## Given exercise
Answer these questions from the Thatchmore Farm text below:
(a) How much of the farm is used for intensive annual vegetable cultivation?
(b) Who hosted the May CRAFT tour?
(c) What does the text call the easiest way to get energy from the sun?

## Selected passage
_ _ _ _ _ _ _

Thatchmore Farm is nestled in the mountains in Leicester, NC, with enough flat land for only one acre of intensive annual vegetable cultivation. Because the rest of the farm is on sloped acreage, the rest of the enterprise is focused on perennial fruits and ornamentals. Heated greenhouses and landscape fabric protect the land dedicated to vegetables. Thatchmore is famous for their early-season tomatoes and season extension practices. We visited Thatchmore for a May CRAFT tour dedicated to Intensive Vegetables & Alternative Energy. Thatchmore has welcomed home daughter Liz as the new Farm Manager. She graciously hosted the tour this year.
What makes Thatchmore’s operation stand out is their clear dedication to alternative energy models. Wherever you turn, they have an alternative to the traditional fossil-fuel consuming equipment. And, diminishing your dependence on electric is the first step towards energy independence! Passive solar energy is the easiest way to get energy from the sun, and should be something you’re thinking about as you’re designing infrastructure on your farm. It’s often not expensive, and can be increased dramatically by altering basic placement of building elements.

_ _ _ _ _ _ _

(Items listed in a dataset)
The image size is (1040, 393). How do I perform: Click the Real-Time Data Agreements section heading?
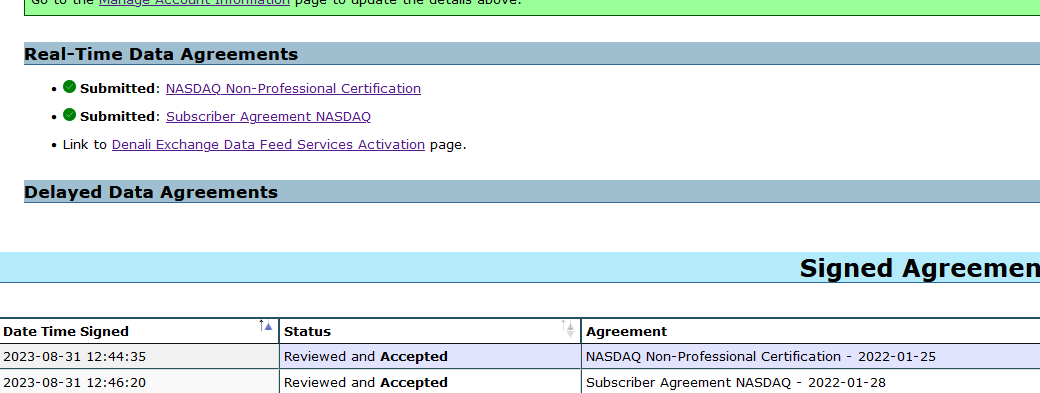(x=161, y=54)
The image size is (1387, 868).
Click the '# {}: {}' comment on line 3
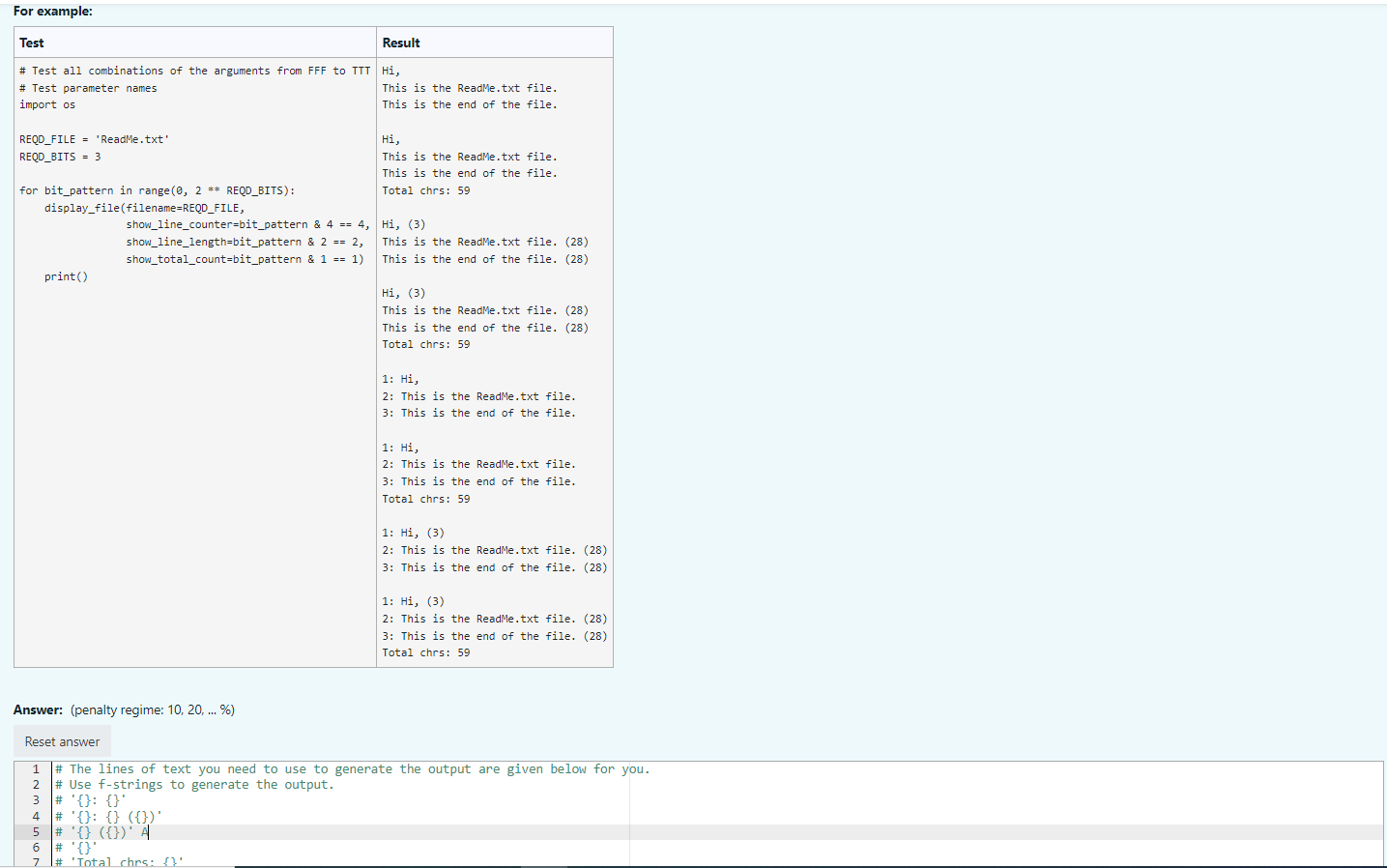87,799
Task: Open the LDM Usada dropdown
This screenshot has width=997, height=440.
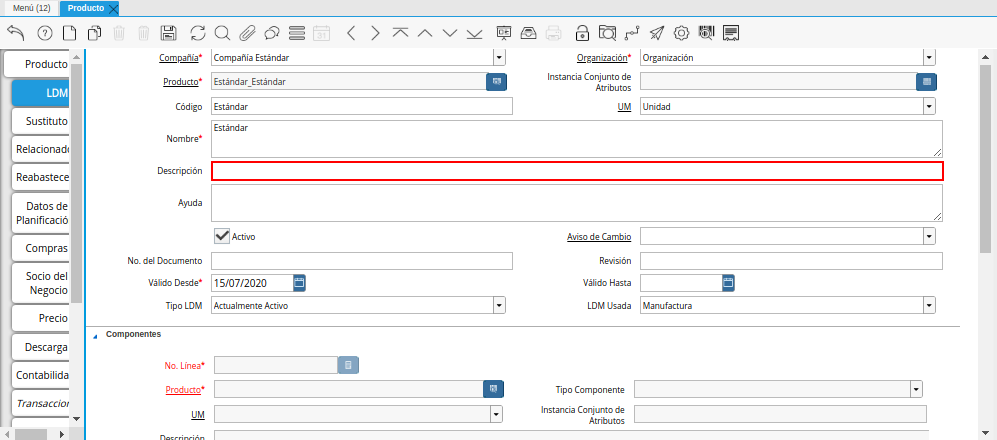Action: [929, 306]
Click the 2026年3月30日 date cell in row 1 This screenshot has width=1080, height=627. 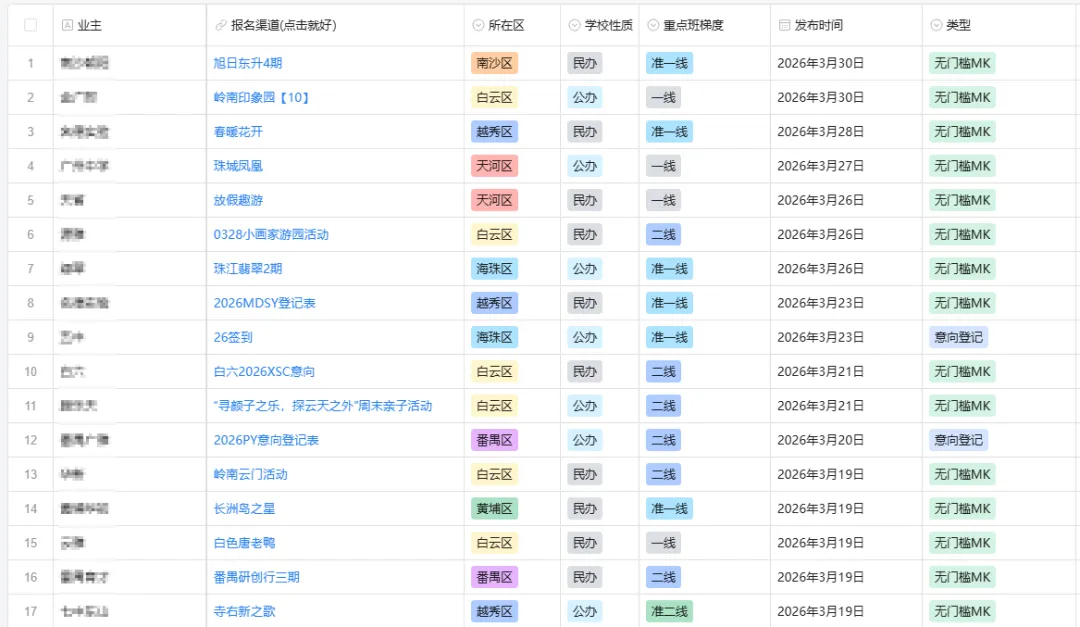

_ _ _ _ _ _ _

## Task response
(a) One acre.
(b) Liz, the daughter who is the new Farm Manager.
(c) Passive solar energy.